In Fforde’s novel, Thursday Next references the old Brontë residence in her recollection of her 1958 visit there with her aunt and uncle. She claims this is where she and Mr. Rochester had “first encountered each other” and goes on to describe the museum’s tour with a “prize exhibit in the form of the original manuscript of Jane Eyre” at the end as well as a shop with “picture postcards, commemorative plates, small plastic imitation Heathcliffs and other mementos” (Fforde 63-64). Hanging back in the room with the original manuscript, a tourist reads a portion of Jane Eyre to Thursday, prompting the young girl to envision before her the meeting of Jane and Mr. Rochester with Rochester having the ability to see her as well. After describing her imagined encounter with Mr. Rochester, Thursday explains she “returned to the museum a few times after that but the magic never worked again” with her mind having “closed too much” (Fforde 69).

A dining room with a table and bookshelves as well as Brontëan artifacts housed in the Brontë Parsonage Museum in Haworth

Dining room of Brontë Parsonage Museum; Courtesy of Flickr/Chris Neale

The integration of a visit to Haworth House not only indicates that Fforde may not necessarily be working within the narrative framework of Charlotte Brontë’s Jane Eyre, at least not as strictly as adaptations like Margot Livesey’s The Flight of Gemma Hardy, but it also shows Fforde’s familiarity and recognition of the Brontëan legacy. Although Thursday does not seem to be standing in the dining room, this imaginative scene seems reminiscent of the Brontë sisters’ creativity and the history of them doing “most of their writing” for novels like Jane Eyre, Wuthering Heights, and Agnes Grey in that very building in the nineteenth century (“The Dining Room”). It also seems to be a subtle nod to Fforde’s later inclusion of supernatural elements and plot points related to an alternate history as he successfully blends the realistic depiction of the Brontë Parsonage Museum with the more supernatural, imaginative “encounter” with Rochester that Thursday largely attributes to “an overactive imagination” up until he seems to reappear outside Styx’s apartment (70).

Works Cited

Britannica, The Editors of Encyclopaedia. "Haworth." Encyclopedia Britannica, 28 Feb. 2019, Accessed 8 April 2022.
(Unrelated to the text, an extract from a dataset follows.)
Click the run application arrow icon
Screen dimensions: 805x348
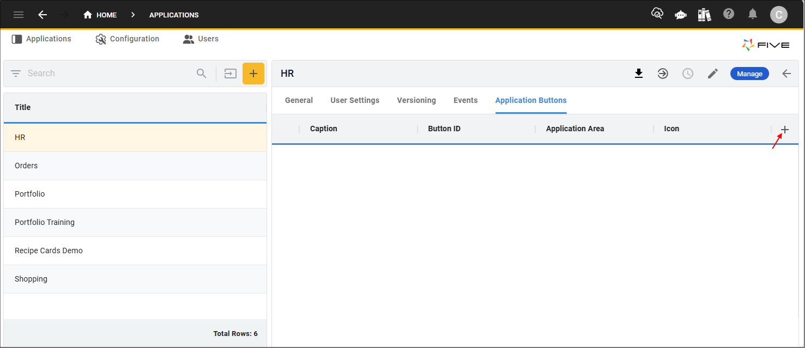point(663,73)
“The Dining Room.” The Brontë Society, Accessed 8 Apr. 2022.

Fforde, Jasper. The Eyre Affair. Penguin, 2001.

Hisgett, Tony. “Bronte Parsonage Haworth.” Flickr, 9 Mar. 2018, Accessed 10 Apr. 2022.

Neale, Chris. “Bronte Parsonage Museum.” Flickr, 11 Sept. 2011, Accessed 10 Apr. 2022.

“Our History.” The Brontë Society, Accessed 8 Apr. 2022.